*SET TASK*. In the forum thread below, condense the paragraph that begins "Our software is not a plugin for Lightroom" into a short bulleted list that keeps its main facts.

# Alien Skin Snap Art 3 and Bokeh 2 not coming up in LR4



## rjalex (Apr 20, 2012)

I DLed the  trial MAc versions of these these two plugins to give them a try bu when I launch the installer they only give me Adobe CS5 (which btw is a 30 day trial only) as an "host" and not Lightroom (which is my full license).
Of course they do not show up in the external editor list of LR4.
Can I try something manually ?
Thanks
Bob


----------



## rjalex (Apr 20, 2012)

Seems the applications will not install automatically for LR. Here is what their very kind customer support wrote and it worked:

Our software is not a plugin for Lightroom. It actually works as an external editor that LR launches. Here are the instructions on how to add the software to LR. The instructions use Exposure 4 as an example, but you can replace that with Blow Up 3 and Snap Art 3 when following them.
Please open Lightroom and then open your preferences.
Mac - Lightroom > Preferences
PC - Edit > Preferences
Select the External Editing tab. 
Click the Preset dropdown under Additional External Editor and make sure Custom or Exposure 4 are selected.
Then click Choose, and browse to the Exposure 4 application file. 
Mac - Macintosh HD > Library > Application Support > Alien Skin > Exposure 4 > Alien Skin Exposure 4
PC - C:\Program Files\Alien Skin\Exposure4\Alien Skin Exposure 4 x64.exe
Then click Save Current Settings as New Presets from the Preset drop down box.


----------



## Victoria Bampton (Apr 20, 2012)

Very good instructions, thanks for posting them Bob.


----------



## rjalex (Apr 20, 2012)

My pleasure Victoria. One correction: what I wrote above applies to the Snap Art 3 (the filters that make your pics resemble paintings/drawings), Blow Up 3 (an image enlarger) and Exposure 4 (which simulates many types of fims plus their blemishes). The same process applies also to Bokeh 2 (a sort of "selective blurring" tool) but the application is not in the same path as the others but is sitting in your Applications folder. 
Another clarification: when you save the new preset, you will able to save as many as you want (so for example in my case I ended up saving external editors for both Snap Art 3 and Exposure 4). It wasn't totally obvious to me since the External editing tab had only two entries, one taken by my trial of Photoshop and another one.


----------

*AVAILABLE DATA*.
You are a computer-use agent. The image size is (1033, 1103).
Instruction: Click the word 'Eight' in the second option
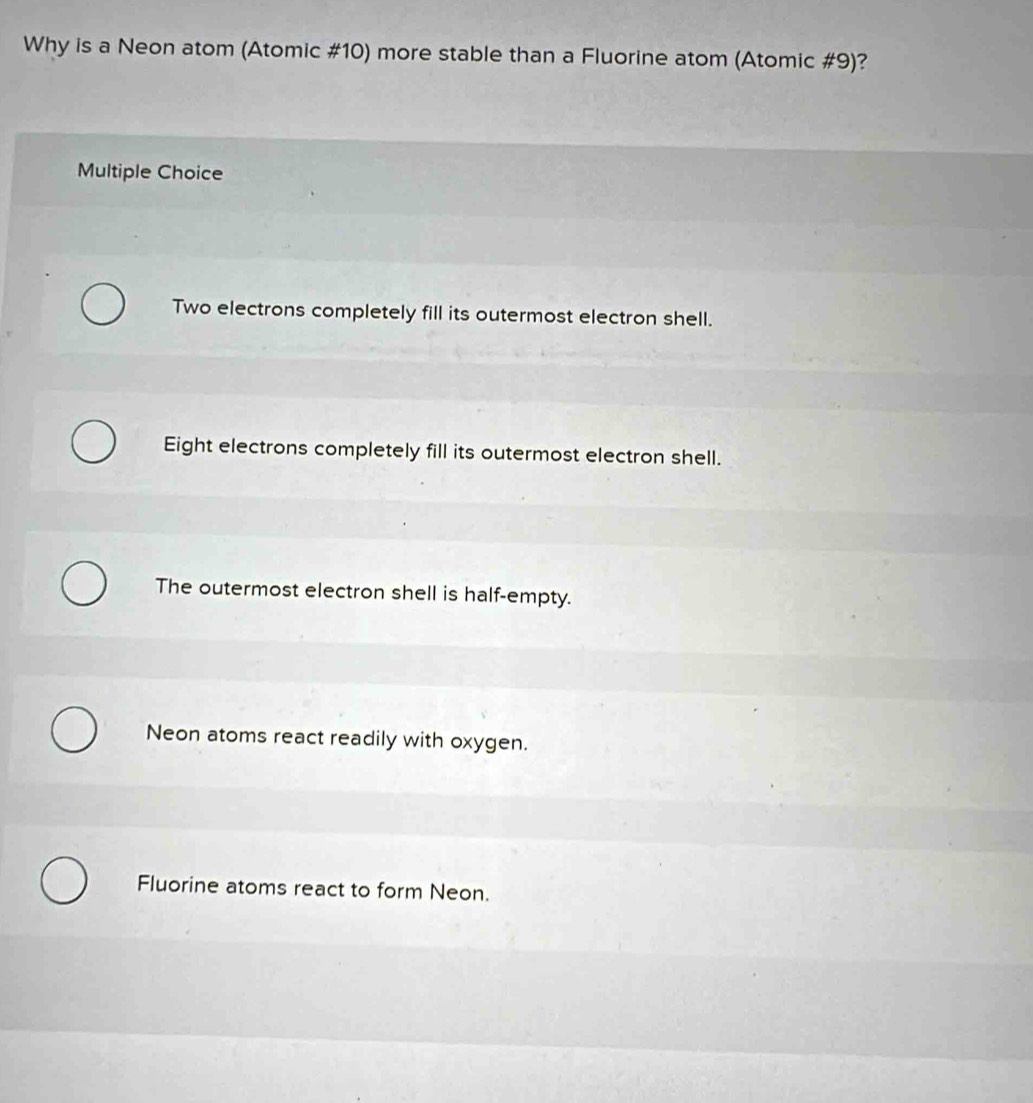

*EXERCISE RESULT*.
- The software is not a Lightroom plugin. It works as an external editor that Lightroom launches.
- Instructions follow for adding it to Lightroom.
- They use Exposure 4 as the example, but Blow Up 3 or Snap Art 3 can be substituted.